In light of all the eternal benefits, I would challenge us to reframe the expense as an invitation. Yes, a protracted investment and preparation season is more expensive than a short program. However, more time equals more opportunity. Because of the need for a wide base of financial support, each student’s community can and will be invited to contribute. Those supporters will have the opportunity to hear not only about the project, but also about the work being done on your campus - and perhaps, hear the Good News for the first time.


Improbable Math

We all want our investments to matter. And we are deeply aware of how short we come when measured against the great need of the lost world.

Against what feels like a resource shortage, we ration out our energies and try to decide where tasks and charges fall in a hierarchy of needs. We know all too well that everything comes at the cost of something else, and adding to our tasks or proposing a deeper cut feels like one sacrifice too many.

But the Kingdom of God is full of examples of improbable math, here are just two:

“‘Test me in this,’ says the Lord Almighty, ‘and see if I will not throw open the floodgates of heaven and pour out so much blessing that there will not be room enough to store it.’” (Mal. 3:10)

In Proverbs 11:24 we read, “One person gives freely, yet gains more; another withholds what is right only to become poor.”

As followers of Jesus, our energies and resources were not meant to be hoarded. (Matt. 16:25) The more we try to preserve our resources only for ourselves, the more we choke ourselves off from full, vibrant Life. 

Adopting an outward-facing, investment-intensive focus with our work, students, and programs positions us to see God move.

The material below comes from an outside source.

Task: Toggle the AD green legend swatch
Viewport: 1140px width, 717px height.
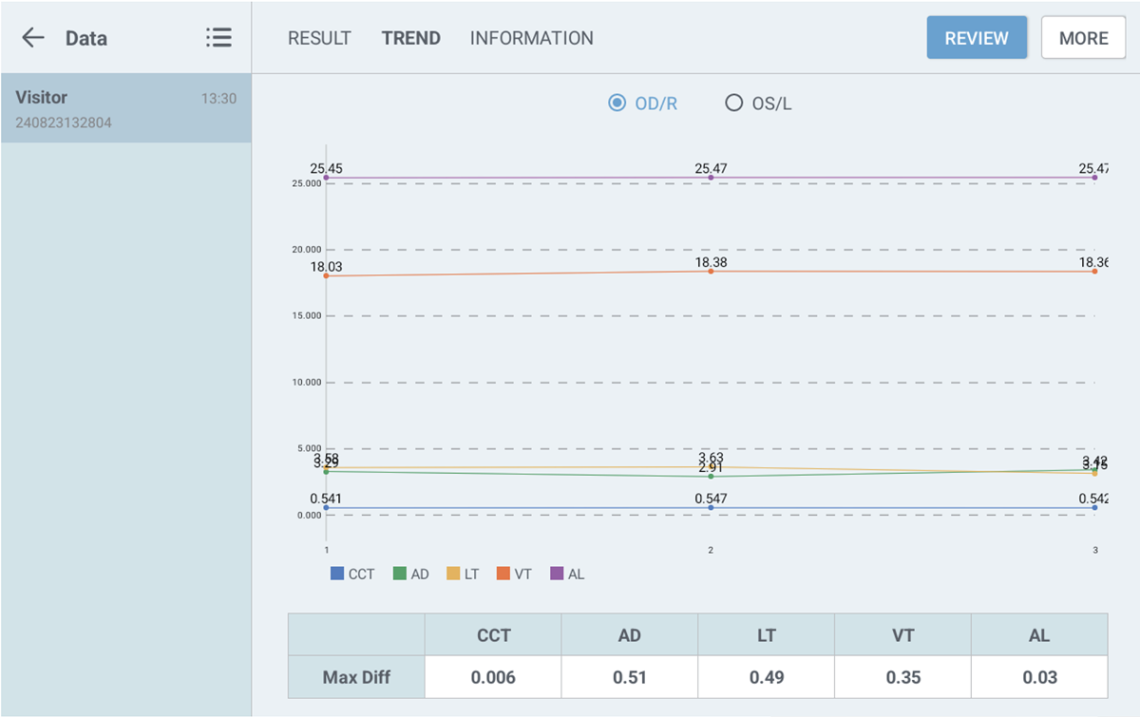Action: (399, 574)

We get to see God strengthen our ministries and resources.

We can trust that He will provide the finances, people, and resources for ourselves, our ministries, and our campuses.


Echoes of an investment

Intensive training and preparation for students prior to cross-cultural trips is an investment that has the potential to bring great return. Together with building a long-term overseas partnership, longer term investment can help us achieve our primary goals as campus ministers.

We pray that these efforts will echo into eternity as we work to train and equip individuals to be effective in their walks with Jesus while working to bring the Gospel to the ends of the earth.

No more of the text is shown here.